(Collection entries)
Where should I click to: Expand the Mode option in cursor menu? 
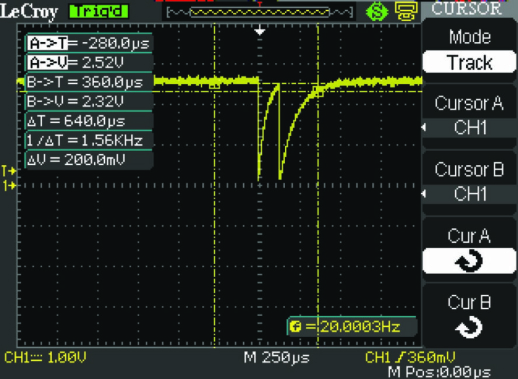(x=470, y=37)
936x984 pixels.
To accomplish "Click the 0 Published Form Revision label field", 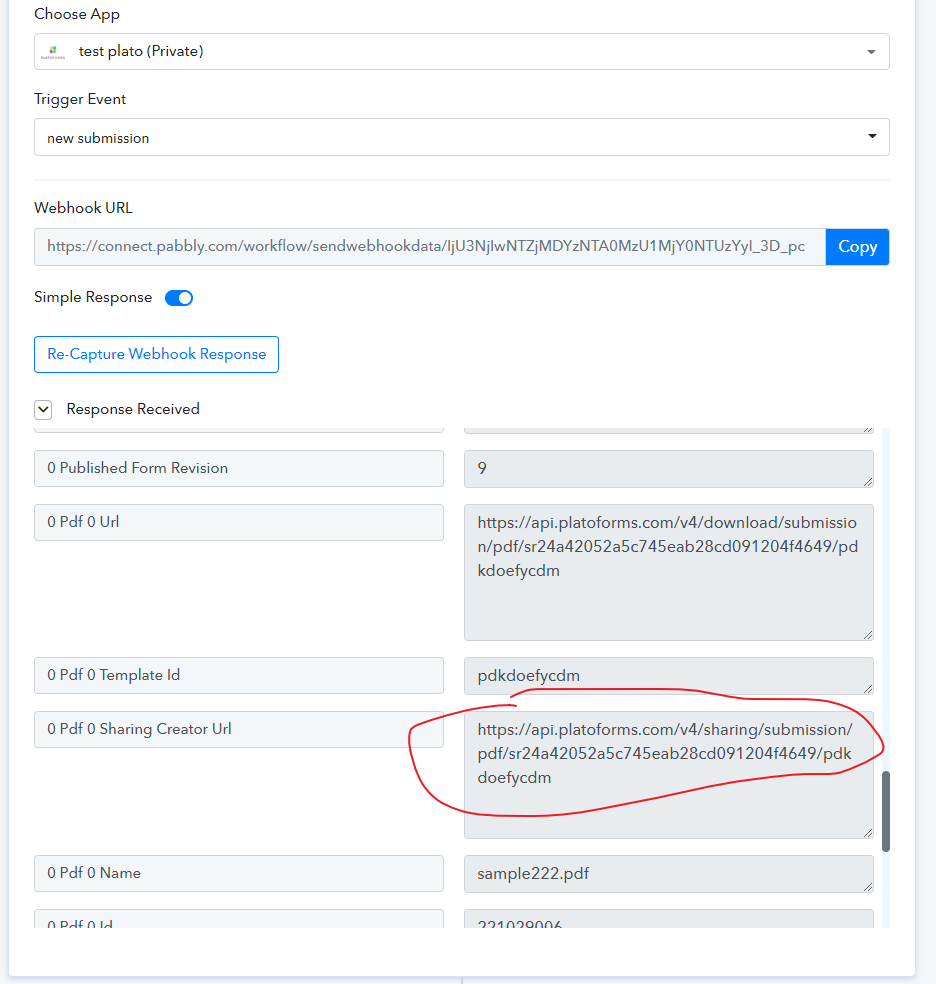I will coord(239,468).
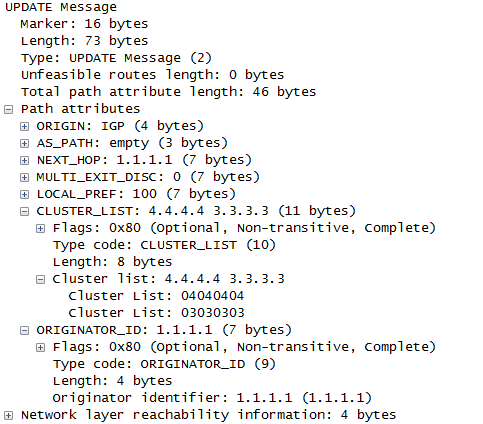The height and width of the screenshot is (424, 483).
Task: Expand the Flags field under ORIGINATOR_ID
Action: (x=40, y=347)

--

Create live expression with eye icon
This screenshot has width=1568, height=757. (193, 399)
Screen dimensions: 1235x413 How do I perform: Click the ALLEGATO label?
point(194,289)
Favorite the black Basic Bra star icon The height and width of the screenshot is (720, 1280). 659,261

--

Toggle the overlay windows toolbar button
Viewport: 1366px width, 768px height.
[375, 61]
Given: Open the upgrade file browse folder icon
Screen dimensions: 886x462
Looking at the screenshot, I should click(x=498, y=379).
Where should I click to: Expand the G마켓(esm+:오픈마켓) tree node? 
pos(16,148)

What you need to do: From the data above, return every line from the line that has "Screen dimensions: 1235x413" up to and including the line that has "Favorite the black", exactly.

Response to this task:
Screen dimensions: 1235x413 How do I perform: Click the ALLEGATO label?
point(194,289)
Favorite the black Basic Bra star icon The height and width of the screenshot is (720, 1280). 659,261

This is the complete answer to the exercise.